**The task**
Could you set down exactly the lines of the data below, starting at the one that holds "For every named target in this 1909×1932" and ending at the one that holds "Functioning (747, 155)", both included, and only those?

**Records for the task**
:::::

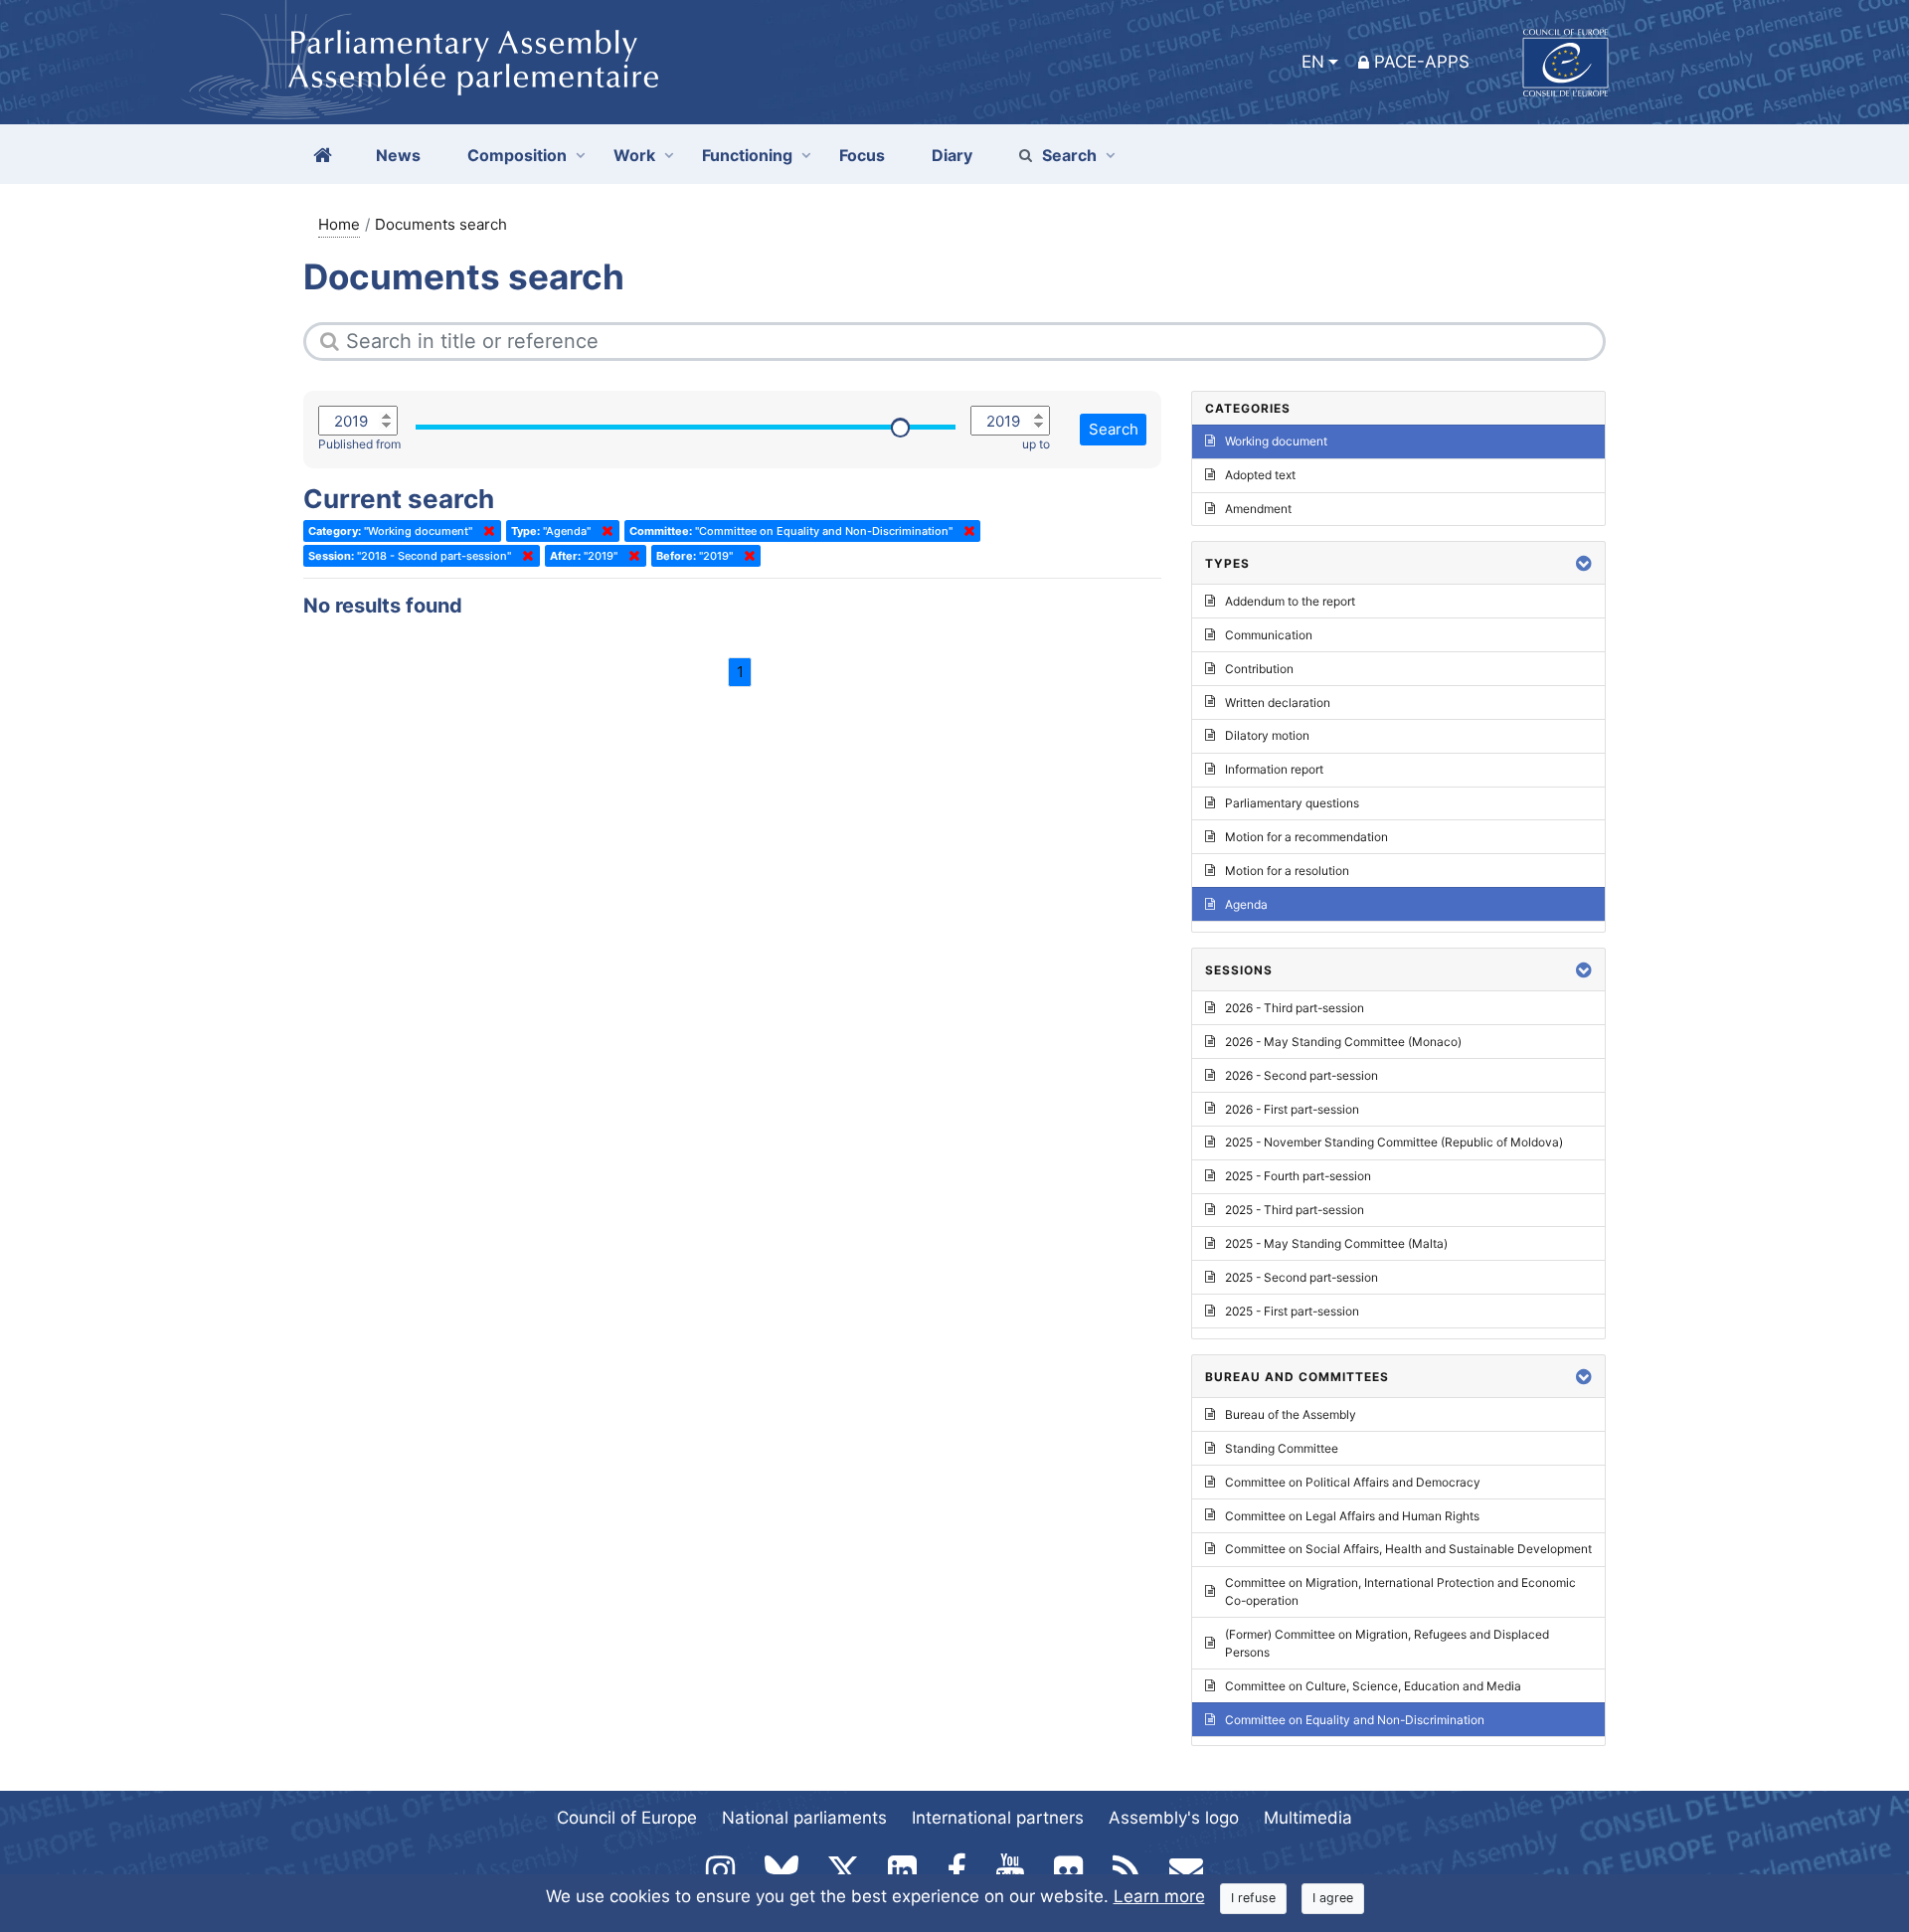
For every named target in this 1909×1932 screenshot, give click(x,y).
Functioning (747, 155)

:::::

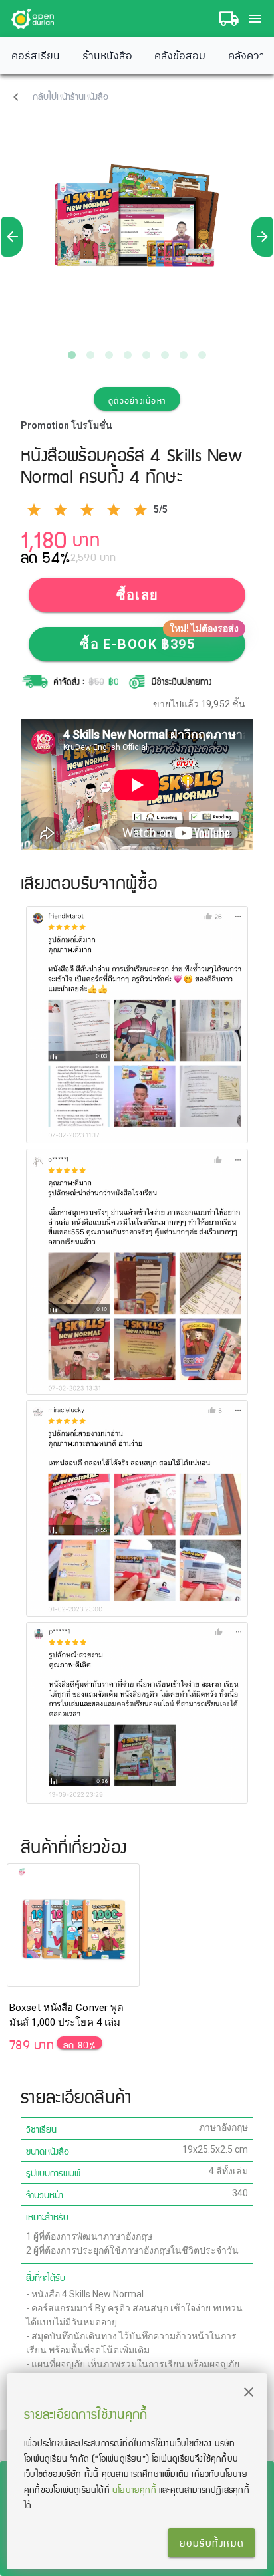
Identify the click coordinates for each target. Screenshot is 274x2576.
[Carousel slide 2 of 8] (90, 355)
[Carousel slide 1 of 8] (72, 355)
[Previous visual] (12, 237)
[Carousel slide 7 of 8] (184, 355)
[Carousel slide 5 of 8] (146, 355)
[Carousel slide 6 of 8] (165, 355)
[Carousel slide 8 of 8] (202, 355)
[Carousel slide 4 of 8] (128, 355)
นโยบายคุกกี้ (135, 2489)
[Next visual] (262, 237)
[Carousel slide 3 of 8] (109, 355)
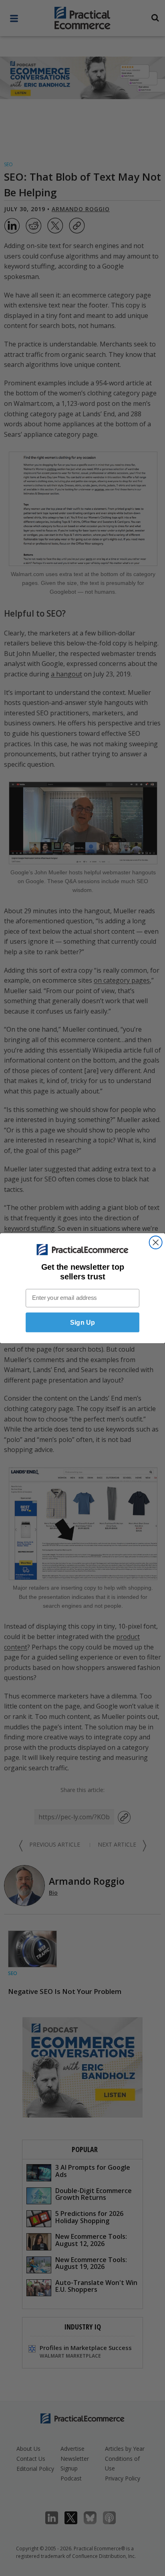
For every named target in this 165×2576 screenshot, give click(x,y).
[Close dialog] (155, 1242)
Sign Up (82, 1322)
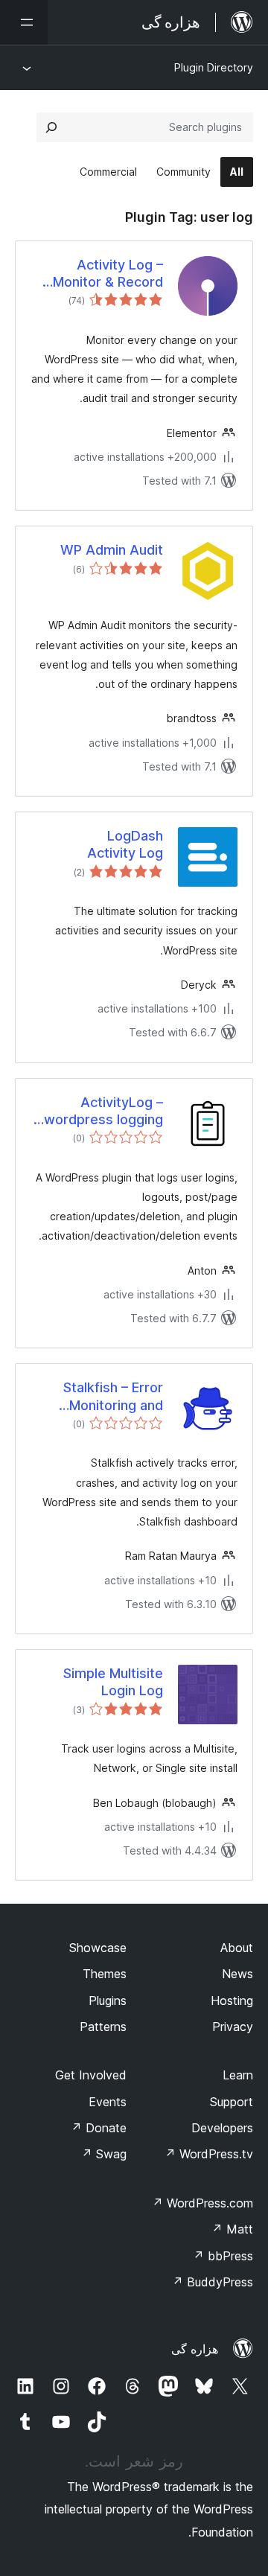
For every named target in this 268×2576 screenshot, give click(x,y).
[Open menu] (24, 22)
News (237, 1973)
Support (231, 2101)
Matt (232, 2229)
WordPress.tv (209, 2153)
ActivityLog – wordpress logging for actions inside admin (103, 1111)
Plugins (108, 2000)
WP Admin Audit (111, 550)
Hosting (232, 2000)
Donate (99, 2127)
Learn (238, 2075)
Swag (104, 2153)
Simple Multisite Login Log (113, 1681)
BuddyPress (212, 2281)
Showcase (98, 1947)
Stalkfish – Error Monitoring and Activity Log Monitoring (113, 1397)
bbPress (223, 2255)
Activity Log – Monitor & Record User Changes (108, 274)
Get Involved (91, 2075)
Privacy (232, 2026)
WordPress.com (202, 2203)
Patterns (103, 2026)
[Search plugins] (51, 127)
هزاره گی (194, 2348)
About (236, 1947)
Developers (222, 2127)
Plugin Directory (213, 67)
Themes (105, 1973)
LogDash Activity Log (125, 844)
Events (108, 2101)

:::::

**Task output**
For every named target in this 1909×1932 screenshot, give click(x,y).
Functioning (747, 155)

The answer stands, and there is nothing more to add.